**Study text**
▼

Last Friday night I was lying in my hospital bed stairing out the window looking at the stars in the sky. It was 2 pm in the morning and I was in the middle of another sleepless night and had all of my thoughts to myself. I have trouble sleeping or getting any rest when I'm in the hospital.How can anyone expect me to get any rest! There are tubes draining blood from my organs on both sides of my body, I'm hooked up to machines monitoring my heart rate, breathing rate, and many staples that makes up the incision line. When I finally nod off, there is always a nurse that comes in a minute later to check my vitals.
With all that was going on in my life, it felt like their was a calmness and I was able to reflect on the weeks leading up to my surgery. I was feeling disappointed in myself because I felt that I had not done enough to enjoy my time with my wife and children before the surgery. Most people who has gone through the trials & tribulations of Cancer and the "aftermath", including myself, always preach about "enjoying life" and "appreciating & cherishing your time with spouse and loved ones" but I was not following my own advice during these weeks prior to my surgery. I acted like a "deadman walking ".
Dr. Mahan said that there was risks with this operation and after surgery, my pulse and blood pressure was constantly high. I'm There was now a possibility of stroke, heart attack, etc.I decided that night that my Wife and I need to "Keep on Living", meaning that we need to enjoy the moments that we have together and we cannot make excuses about making new ones. For example, it is more important to spend a quality half hour together after Kids go to bed than to fold laundry or watch the ball game. The laundry will be there in the morning, one of us might not be.
When I got home from the hospital last week, I expressed my feelings to my wife and to my delight, she had already decided that we need to go on the honeymoon that has taken a back seat to work, 5 kids, my health, and life in general. It's easy to say or write that you are going to remain strong, but the hard part is staying strong over a long period of time.

▲

**Problems and tasks**
[a] Answer these questions using the hospital account, one answer per line, marked like the questions:
(i) Which doctor said there were risks with the operation?
(ii) How many kids does the writer have?
(iii) According to the example given, what is more important than folding laundry or watching the ball game?
[b] From the hospital account, copy everything from "When I got home" to "period of time.".
[c] List every thing that, according to the hospital account, the honeymoon took a back seat to.

**Supplied entries**
▼

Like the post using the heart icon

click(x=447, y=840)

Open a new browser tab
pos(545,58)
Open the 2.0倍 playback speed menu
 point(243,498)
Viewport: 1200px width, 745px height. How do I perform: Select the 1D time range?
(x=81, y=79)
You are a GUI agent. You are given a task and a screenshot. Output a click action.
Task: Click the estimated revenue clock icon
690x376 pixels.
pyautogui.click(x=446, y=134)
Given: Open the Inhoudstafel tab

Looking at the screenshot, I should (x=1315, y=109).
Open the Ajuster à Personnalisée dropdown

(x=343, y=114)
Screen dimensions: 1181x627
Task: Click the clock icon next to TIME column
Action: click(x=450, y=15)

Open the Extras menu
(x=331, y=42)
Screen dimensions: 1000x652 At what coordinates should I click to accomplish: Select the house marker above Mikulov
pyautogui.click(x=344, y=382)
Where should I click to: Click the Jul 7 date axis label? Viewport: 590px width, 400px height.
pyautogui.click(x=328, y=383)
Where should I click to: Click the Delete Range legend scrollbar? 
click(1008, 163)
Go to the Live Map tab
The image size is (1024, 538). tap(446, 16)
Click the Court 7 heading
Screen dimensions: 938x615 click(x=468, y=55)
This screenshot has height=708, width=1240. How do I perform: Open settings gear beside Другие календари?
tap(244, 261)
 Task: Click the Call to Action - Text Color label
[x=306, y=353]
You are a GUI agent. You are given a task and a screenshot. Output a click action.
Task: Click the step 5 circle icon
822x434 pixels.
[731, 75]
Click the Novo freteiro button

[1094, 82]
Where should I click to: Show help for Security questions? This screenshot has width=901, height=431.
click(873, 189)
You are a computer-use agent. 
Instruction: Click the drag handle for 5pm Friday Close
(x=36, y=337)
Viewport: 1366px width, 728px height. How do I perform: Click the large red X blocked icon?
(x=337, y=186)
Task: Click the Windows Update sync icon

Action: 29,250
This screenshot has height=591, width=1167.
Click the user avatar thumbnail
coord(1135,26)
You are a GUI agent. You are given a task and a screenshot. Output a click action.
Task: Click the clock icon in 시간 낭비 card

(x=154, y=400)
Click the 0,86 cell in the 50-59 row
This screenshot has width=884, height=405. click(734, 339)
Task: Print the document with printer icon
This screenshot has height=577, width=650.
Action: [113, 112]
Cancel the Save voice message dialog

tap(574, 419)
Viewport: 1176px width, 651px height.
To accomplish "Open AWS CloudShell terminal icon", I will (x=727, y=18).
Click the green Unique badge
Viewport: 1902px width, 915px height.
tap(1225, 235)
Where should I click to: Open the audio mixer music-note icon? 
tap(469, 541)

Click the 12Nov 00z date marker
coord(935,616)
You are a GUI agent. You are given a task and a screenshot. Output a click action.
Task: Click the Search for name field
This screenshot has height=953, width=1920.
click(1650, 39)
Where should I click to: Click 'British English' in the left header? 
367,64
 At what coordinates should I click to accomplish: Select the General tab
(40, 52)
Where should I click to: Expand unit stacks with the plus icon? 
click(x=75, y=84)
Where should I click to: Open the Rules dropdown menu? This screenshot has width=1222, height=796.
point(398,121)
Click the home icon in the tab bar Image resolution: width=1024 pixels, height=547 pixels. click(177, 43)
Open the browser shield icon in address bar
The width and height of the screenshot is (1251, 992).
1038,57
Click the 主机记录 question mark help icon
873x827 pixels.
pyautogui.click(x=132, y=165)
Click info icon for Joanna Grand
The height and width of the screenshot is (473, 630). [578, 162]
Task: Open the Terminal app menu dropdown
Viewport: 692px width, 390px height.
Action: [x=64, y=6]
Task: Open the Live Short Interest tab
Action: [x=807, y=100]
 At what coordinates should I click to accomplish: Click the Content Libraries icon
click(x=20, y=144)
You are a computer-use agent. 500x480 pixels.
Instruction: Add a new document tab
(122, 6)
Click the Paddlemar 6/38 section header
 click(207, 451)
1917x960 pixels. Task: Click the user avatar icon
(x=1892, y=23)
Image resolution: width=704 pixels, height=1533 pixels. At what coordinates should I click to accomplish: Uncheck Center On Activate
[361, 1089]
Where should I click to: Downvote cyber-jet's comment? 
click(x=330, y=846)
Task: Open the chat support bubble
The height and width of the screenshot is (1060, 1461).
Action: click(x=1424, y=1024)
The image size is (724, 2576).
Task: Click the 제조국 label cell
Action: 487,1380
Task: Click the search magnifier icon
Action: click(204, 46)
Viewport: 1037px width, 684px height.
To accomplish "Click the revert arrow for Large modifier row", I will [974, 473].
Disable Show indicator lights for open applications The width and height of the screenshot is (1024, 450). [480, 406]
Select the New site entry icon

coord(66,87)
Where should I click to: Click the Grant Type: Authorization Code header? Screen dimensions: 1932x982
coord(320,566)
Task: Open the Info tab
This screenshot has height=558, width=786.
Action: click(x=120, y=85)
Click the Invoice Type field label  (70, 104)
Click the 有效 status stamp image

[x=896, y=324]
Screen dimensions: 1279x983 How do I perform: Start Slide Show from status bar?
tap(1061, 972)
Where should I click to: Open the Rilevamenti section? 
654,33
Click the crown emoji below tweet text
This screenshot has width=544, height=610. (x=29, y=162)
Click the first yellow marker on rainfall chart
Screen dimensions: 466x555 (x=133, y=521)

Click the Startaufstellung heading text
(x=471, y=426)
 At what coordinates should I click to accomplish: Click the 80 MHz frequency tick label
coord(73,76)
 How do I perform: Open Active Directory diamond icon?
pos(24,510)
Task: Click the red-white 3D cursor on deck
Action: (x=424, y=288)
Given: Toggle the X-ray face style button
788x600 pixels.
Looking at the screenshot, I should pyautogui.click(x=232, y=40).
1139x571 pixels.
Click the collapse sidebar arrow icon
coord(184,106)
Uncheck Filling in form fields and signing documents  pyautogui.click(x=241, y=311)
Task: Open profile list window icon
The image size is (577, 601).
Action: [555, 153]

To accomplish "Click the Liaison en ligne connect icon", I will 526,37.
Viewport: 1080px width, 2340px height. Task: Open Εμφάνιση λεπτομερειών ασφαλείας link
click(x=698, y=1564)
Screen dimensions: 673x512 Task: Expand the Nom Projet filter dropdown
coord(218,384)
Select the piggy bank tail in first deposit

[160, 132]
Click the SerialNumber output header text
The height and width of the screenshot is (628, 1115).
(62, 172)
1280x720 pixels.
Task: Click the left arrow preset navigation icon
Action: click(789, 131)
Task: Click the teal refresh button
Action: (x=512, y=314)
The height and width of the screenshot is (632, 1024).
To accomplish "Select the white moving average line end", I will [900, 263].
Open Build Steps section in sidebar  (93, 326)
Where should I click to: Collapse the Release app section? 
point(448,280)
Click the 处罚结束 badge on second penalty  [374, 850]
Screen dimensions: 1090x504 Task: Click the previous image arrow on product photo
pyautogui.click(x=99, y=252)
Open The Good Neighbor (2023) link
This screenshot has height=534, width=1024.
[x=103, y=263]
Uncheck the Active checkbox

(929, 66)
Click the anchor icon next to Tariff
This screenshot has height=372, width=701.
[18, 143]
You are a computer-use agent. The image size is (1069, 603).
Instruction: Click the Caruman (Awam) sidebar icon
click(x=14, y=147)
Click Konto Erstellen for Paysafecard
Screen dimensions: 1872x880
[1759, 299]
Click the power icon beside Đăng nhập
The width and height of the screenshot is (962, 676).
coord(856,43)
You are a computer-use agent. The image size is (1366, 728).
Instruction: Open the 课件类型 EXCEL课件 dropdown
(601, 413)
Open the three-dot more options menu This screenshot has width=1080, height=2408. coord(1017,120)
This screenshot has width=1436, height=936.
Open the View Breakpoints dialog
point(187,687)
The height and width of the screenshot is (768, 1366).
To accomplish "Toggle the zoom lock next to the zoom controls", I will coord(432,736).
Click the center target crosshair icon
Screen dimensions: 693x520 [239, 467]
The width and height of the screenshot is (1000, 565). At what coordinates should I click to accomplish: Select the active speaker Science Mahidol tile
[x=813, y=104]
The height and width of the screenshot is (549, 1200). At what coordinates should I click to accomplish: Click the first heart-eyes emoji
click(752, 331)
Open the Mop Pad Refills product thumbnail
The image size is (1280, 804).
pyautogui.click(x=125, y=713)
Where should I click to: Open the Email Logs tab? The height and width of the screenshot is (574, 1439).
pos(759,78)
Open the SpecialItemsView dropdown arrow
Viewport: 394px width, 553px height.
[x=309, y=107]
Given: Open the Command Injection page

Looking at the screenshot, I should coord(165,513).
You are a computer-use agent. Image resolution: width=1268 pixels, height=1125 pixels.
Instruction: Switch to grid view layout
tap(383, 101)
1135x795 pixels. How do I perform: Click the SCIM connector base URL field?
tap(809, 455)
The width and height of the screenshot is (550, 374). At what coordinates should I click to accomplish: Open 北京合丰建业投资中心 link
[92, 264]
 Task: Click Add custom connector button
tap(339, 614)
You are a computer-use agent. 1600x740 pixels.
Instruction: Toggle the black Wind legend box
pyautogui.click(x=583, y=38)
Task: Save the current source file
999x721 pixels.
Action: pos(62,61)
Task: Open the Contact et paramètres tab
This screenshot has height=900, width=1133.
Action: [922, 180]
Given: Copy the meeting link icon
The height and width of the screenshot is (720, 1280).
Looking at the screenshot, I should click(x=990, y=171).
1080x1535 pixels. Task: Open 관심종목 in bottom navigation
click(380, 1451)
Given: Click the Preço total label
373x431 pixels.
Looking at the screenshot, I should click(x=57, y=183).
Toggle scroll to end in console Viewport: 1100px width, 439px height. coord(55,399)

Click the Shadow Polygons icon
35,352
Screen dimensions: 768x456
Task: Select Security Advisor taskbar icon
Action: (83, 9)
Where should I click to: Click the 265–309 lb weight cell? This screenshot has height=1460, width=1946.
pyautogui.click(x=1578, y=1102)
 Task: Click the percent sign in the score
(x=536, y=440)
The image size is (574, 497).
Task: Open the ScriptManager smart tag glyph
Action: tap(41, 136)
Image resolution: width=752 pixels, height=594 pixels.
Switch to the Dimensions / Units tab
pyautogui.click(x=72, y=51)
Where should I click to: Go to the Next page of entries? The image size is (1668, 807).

▲

**Outputs for the tasks**
[a]
(i) Dr. Mahan
(ii) Five
(iii) Spending a quality half hour together after the kids go to bed

[b]
When I got home from the hospital last week, I expressed my feelings to my wife and to my delight, she had already decided that we need to go on the honeymoon that has taken a back seat to work, 5 kids, my health, and life in general. It's easy to say or write that you are going to remain strong, but the hard part is staying strong over a long period of time.

[c]
work
5 kids
my health
life in general